High Energy Nuclear Interactions in Lead

Abstract
In an attempt to study details of cosmic-ray nuclear interactions a large cloud chamber containing eight ½-inch lead plates was operated in conjunction with a 134-counter hodoscope placed directly below the chamber, at Echo Lake, Colorado (altitude, 3260 m) and at Syracuse, New York (altitude, 220 m). Showers produced in the chamber were detected by counter trays above and below the chamber, producing a masterpulse which triggered both the chamber and the hodoscope. It was then possible to follow in the hodoscope the further development of the nuclear cascade started in the chamber, and to study for each event both the individual features of the interaction from the cloud-chamber photograph, and, at least statistically, the properties of the secondaries from the hodoscope record. In particular, the "integral path length" of the nuclear cascade in the approximately 600 g/cm2 lead absorber of the hodoscope, is a measure of the energy of the primary particle.
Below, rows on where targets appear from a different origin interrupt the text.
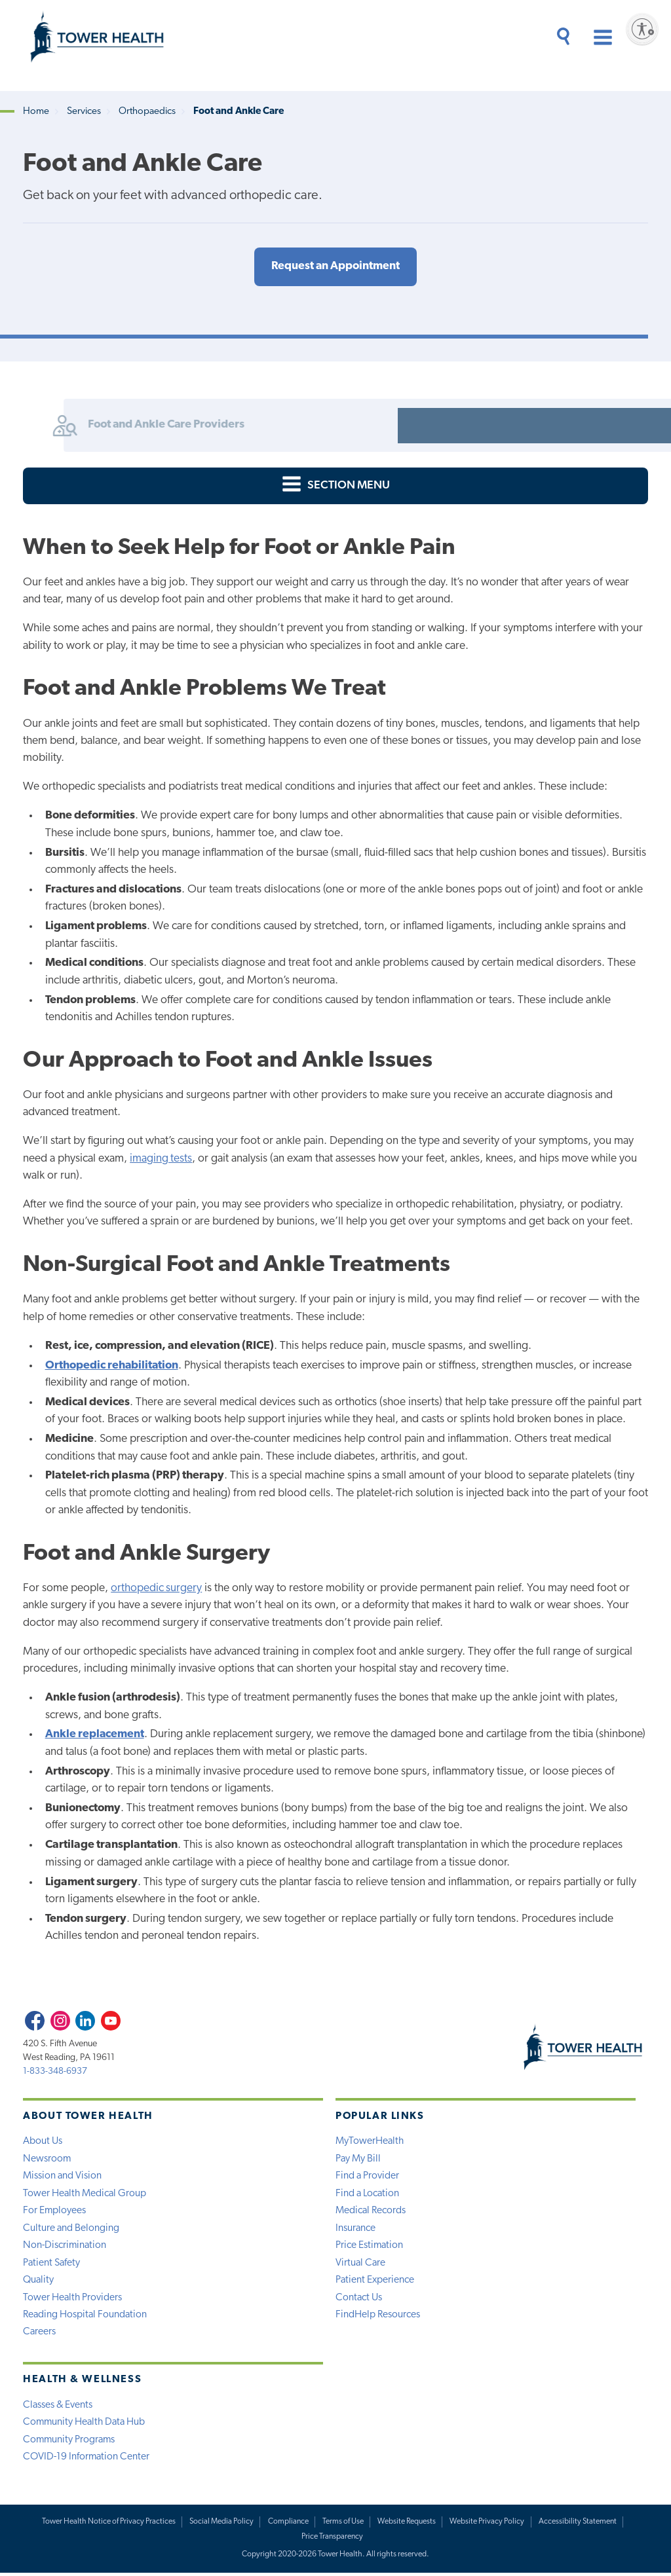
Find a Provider (368, 2176)
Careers (39, 2334)
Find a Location (368, 2194)
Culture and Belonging (71, 2229)
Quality (38, 2282)
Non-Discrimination (65, 2246)
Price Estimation (370, 2246)
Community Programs (70, 2442)
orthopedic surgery (156, 1588)
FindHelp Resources (378, 2316)
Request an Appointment (335, 266)
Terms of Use (343, 2524)
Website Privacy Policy (487, 2524)
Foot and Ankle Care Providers (114, 426)
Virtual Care (361, 2264)
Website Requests (406, 2524)
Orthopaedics (147, 112)
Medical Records (371, 2212)
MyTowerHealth (370, 2142)
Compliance (287, 2524)
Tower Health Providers (73, 2299)
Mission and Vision (62, 2176)
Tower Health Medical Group (85, 2194)
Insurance (356, 2229)
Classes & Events (58, 2407)
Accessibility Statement (578, 2524)
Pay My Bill (358, 2159)
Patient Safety (52, 2264)
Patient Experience (375, 2282)
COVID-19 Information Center (87, 2459)
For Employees (54, 2212)
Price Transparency (332, 2540)
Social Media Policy (221, 2524)
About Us (42, 2142)
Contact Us (359, 2299)
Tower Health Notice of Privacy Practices (107, 2524)
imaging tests (161, 1159)
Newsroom (47, 2159)
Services (84, 112)
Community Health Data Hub (85, 2425)
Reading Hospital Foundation (86, 2316)
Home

It is concluded that most of the primaries recorded had energies between 1 and 10 Bev. The analysis of about 400 shower pictures shows no appreciable difference between the events observed at the two locations. Both show a variation of the primary mean free path from about 190 g/cm2 to 160 g/cm2 over the energy interval covered. The statistics are not good enough to decide whether the mean free path of the secondaries also varies with the primary energy; a mean value of 250 g/cm2 was observed. The ratio of the number of charged mesons to the number of protons increases from about 0.4 to 2.1, while the ratio of neutral to charged mesons is found to be 0.55±0.1 for low multiplicities, and its lower limit for higher multiplicities is 0.36±0.1. A distribution function was derived for the total shower multiplicities as a function of the primary energy. For low primary energies, small multiplicities are favored; but with increasing primary energy the distribution function becomes rather flat. The primary energy spectrum found agrees satisfactorily with the observations of other authors.